Comparison of Porous Carbon Electrodes Derived from Madhuca longifolia Leaves by Hydrothermal Technique and Direct Pyrolysis Techniques

Abstract

In present study, porous conducting functional carbon material was prepared from Madhuca longifolia leaves by hydrothermal and direct pyrolysis techniques. Further, the prepared carbon materials from different techniques were activated to enhance their physico-chemical, morphological and electrochemical properties. The synthesized conductive carbon materials were characterized by X-ray diffraction studies, energy-dispersive X-ray spectroscopy (EDS), Raman spectroscopy, Fourier-transform infrared spectroscopy (FTIR), Brunauer-Emmett-Teller (BET), field emission scanning electron microscopy (FESEM) and transmission electron microscope (TEM) techniques.
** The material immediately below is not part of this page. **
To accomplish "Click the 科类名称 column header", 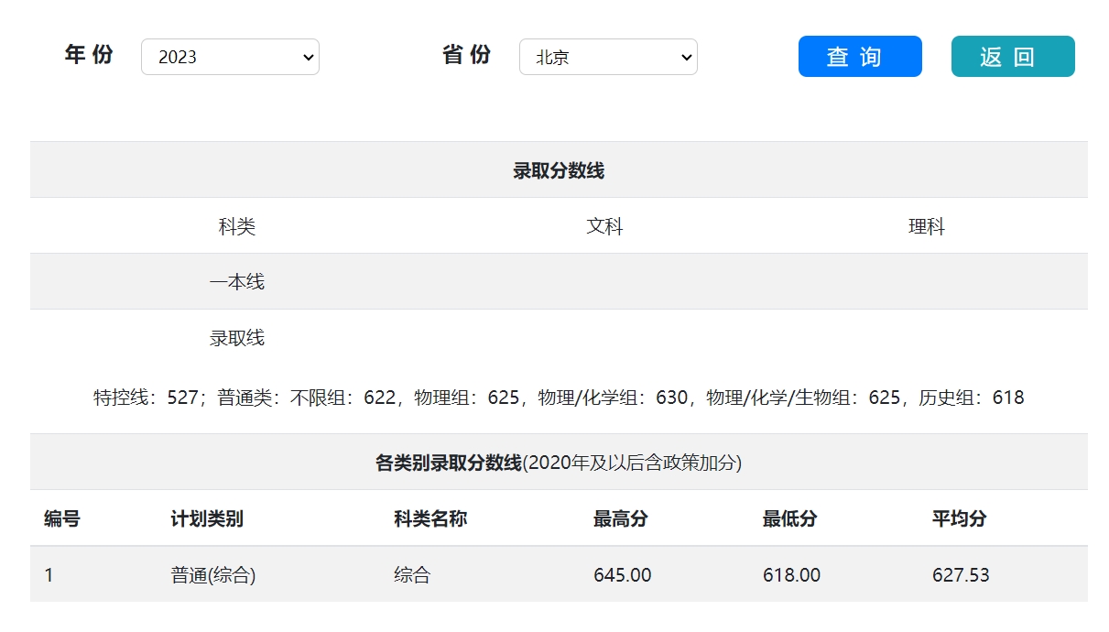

To evaluate the electrochemical performance of the prepared carbon material, cyclic voltammetry and galvanostatic charge-discharge studies were carried out in 1 M H2SO4 aqueous electrolyte in a three-electrode system. Compared to carbon material synthesized via the hydrothermal process (82.85 F/g), the capacitance of 173.75 F/g found in the Madhuca longifolia biowaste precursor obtained via direct pyrolysis is quite satisfactory. Thus, Madhuca longifolia derived functional carbon can be used as green, low-cost electrode materials for supercapacitors.